---- RECORDS FOR PROCESSING

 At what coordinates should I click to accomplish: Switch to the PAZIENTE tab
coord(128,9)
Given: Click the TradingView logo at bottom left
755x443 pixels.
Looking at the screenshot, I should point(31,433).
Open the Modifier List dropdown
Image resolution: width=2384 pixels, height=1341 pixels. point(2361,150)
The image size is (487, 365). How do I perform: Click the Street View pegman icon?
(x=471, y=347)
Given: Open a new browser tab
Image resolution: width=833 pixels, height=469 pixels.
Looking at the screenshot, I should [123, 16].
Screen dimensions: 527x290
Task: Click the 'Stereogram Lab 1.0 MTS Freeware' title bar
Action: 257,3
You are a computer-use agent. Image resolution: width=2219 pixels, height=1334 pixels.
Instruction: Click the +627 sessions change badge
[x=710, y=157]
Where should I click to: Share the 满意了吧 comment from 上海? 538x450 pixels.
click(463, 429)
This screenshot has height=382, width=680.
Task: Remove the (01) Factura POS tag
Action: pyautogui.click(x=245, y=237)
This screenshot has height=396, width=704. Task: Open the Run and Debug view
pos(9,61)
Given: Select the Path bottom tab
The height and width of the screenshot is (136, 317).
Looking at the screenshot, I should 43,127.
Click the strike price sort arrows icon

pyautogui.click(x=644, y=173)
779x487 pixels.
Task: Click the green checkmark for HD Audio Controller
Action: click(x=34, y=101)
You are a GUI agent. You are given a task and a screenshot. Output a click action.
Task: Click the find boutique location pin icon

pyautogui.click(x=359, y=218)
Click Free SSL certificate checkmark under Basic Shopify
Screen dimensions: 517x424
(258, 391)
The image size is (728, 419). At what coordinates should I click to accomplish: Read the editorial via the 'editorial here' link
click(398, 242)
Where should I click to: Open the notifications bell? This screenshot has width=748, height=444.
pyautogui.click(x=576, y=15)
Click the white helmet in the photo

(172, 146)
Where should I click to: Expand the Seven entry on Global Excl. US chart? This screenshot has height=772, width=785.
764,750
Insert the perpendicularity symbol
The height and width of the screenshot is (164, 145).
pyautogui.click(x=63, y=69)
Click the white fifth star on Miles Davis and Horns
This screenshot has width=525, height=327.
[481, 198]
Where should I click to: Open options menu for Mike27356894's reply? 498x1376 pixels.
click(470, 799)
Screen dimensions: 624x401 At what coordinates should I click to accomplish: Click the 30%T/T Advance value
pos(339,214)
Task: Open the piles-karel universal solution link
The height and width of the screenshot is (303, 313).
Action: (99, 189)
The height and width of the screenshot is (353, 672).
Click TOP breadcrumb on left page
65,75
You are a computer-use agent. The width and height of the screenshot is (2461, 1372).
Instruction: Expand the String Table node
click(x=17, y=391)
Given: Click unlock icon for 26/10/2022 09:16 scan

--------

Recast every item above as a numbered list with one line per entry, leaving out the blank lines.

1.  At what coordinates should I click to accomplish: Switch to the PAZIENTE tab
2. coord(128,9)
3. Given: Click the TradingView logo at bottom left
4. 755x443 pixels.
5. Looking at the screenshot, I should point(31,433).
6. Open the Modifier List dropdown
7. Image resolution: width=2384 pixels, height=1341 pixels. point(2361,150)
8. The image size is (487, 365). How do I perform: Click the Street View pegman icon?
9. (x=471, y=347)
10. Given: Open a new browser tab
11. Image resolution: width=833 pixels, height=469 pixels.
12. Looking at the screenshot, I should [123, 16].
13. Screen dimensions: 527x290
14. Task: Click the 'Stereogram Lab 1.0 MTS Freeware' title bar
15. Action: 257,3
16. You are a computer-use agent. Image resolution: width=2219 pixels, height=1334 pixels.
17. Instruction: Click the +627 sessions change badge
18. [x=710, y=157]
19. Where should I click to: Share the 满意了吧 comment from 上海? 538x450 pixels.
20. click(463, 429)
21. This screenshot has height=382, width=680.
22. Task: Remove the (01) Factura POS tag
23. Action: pyautogui.click(x=245, y=237)
24. This screenshot has height=396, width=704. Task: Open the Run and Debug view
25. pos(9,61)
26. Given: Select the Path bottom tab
27. The height and width of the screenshot is (136, 317).
28. Looking at the screenshot, I should 43,127.
29. Click the strike price sort arrows icon
30. pyautogui.click(x=644, y=173)
31. 779x487 pixels.
32. Task: Click the green checkmark for HD Audio Controller
33. Action: click(x=34, y=101)
34. You are a GUI agent. You are given a task and a screenshot. Output a click action.
35. Task: Click the find boutique location pin icon
36. pyautogui.click(x=359, y=218)
37. Click Free SSL certificate checkmark under Basic Shopify
38. Screen dimensions: 517x424
39. (258, 391)
40. The image size is (728, 419). At what coordinates should I click to accomplish: Read the editorial via the 'editorial here' link
41. click(398, 242)
42. Where should I click to: Open the notifications bell? This screenshot has width=748, height=444.
43. pyautogui.click(x=576, y=15)
44. Click the white helmet in the photo
45. (172, 146)
46. Where should I click to: Expand the Seven entry on Global Excl. US chart? This screenshot has height=772, width=785.
47. 764,750
48. Insert the perpendicularity symbol
49. The height and width of the screenshot is (164, 145).
50. pyautogui.click(x=63, y=69)
51. Click the white fifth star on Miles Davis and Horns
52. This screenshot has width=525, height=327.
53. [481, 198]
54. Where should I click to: Open options menu for Mike27356894's reply? 498x1376 pixels.
55. click(470, 799)
56. Screen dimensions: 624x401 At what coordinates should I click to accomplish: Click the 30%T/T Advance value
57. pos(339,214)
58. Task: Open the piles-karel universal solution link
59. The height and width of the screenshot is (303, 313).
60. Action: (99, 189)
61. The height and width of the screenshot is (353, 672).
62. Click TOP breadcrumb on left page
63. 65,75
64. You are a computer-use agent. The width and height of the screenshot is (2461, 1372).
65. Instruction: Expand the String Table node
66. click(x=17, y=391)
67. Given: Click unlock icon for 26/10/2022 09:16 scan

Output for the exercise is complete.